Raw data:
┌──

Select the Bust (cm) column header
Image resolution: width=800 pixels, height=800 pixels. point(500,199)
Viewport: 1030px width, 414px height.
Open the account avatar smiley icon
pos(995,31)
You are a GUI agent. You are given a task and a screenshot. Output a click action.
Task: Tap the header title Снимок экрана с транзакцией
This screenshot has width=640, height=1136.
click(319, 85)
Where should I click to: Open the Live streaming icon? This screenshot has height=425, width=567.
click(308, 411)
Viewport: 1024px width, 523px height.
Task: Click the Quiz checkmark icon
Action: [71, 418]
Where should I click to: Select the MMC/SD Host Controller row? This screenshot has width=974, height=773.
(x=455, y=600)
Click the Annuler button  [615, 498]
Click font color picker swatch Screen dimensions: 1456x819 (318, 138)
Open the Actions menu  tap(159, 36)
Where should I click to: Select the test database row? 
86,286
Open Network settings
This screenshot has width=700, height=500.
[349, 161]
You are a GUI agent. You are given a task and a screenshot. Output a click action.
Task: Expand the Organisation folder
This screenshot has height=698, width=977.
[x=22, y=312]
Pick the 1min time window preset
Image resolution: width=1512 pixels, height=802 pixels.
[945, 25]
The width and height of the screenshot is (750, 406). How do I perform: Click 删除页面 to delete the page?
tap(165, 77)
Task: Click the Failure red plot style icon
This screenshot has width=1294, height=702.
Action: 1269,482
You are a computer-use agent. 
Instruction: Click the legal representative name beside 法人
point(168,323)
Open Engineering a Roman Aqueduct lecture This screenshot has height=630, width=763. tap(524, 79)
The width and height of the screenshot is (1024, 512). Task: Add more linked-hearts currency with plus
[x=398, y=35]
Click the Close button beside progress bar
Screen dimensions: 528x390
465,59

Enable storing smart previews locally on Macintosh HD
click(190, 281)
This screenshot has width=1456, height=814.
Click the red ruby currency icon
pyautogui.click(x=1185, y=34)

└──

What you should do:
Every line above should be written out again exactly as it stands.

Result for this exercise:
Select the Bust (cm) column header
Image resolution: width=800 pixels, height=800 pixels. point(500,199)
Viewport: 1030px width, 414px height.
Open the account avatar smiley icon
pos(995,31)
You are a GUI agent. You are given a task and a screenshot. Output a click action.
Task: Tap the header title Снимок экрана с транзакцией
This screenshot has width=640, height=1136.
click(319, 85)
Where should I click to: Open the Live streaming icon? This screenshot has height=425, width=567.
click(308, 411)
Viewport: 1024px width, 523px height.
Task: Click the Quiz checkmark icon
Action: [71, 418]
Where should I click to: Select the MMC/SD Host Controller row? This screenshot has width=974, height=773.
(x=455, y=600)
Click the Annuler button  [615, 498]
Click font color picker swatch Screen dimensions: 1456x819 (318, 138)
Open the Actions menu  tap(159, 36)
Where should I click to: Select the test database row? 
86,286
Open Network settings
This screenshot has width=700, height=500.
[349, 161]
You are a GUI agent. You are given a task and a screenshot. Output a click action.
Task: Expand the Organisation folder
This screenshot has height=698, width=977.
[x=22, y=312]
Pick the 1min time window preset
Image resolution: width=1512 pixels, height=802 pixels.
[945, 25]
The width and height of the screenshot is (750, 406). How do I perform: Click 删除页面 to delete the page?
tap(165, 77)
Task: Click the Failure red plot style icon
This screenshot has width=1294, height=702.
Action: 1269,482
You are a computer-use agent. 
Instruction: Click the legal representative name beside 法人
point(168,323)
Open Engineering a Roman Aqueduct lecture This screenshot has height=630, width=763. tap(524, 79)
The width and height of the screenshot is (1024, 512). Task: Add more linked-hearts currency with plus
[x=398, y=35]
Click the Close button beside progress bar
Screen dimensions: 528x390
465,59

Enable storing smart previews locally on Macintosh HD
click(190, 281)
This screenshot has width=1456, height=814.
Click the red ruby currency icon
pyautogui.click(x=1185, y=34)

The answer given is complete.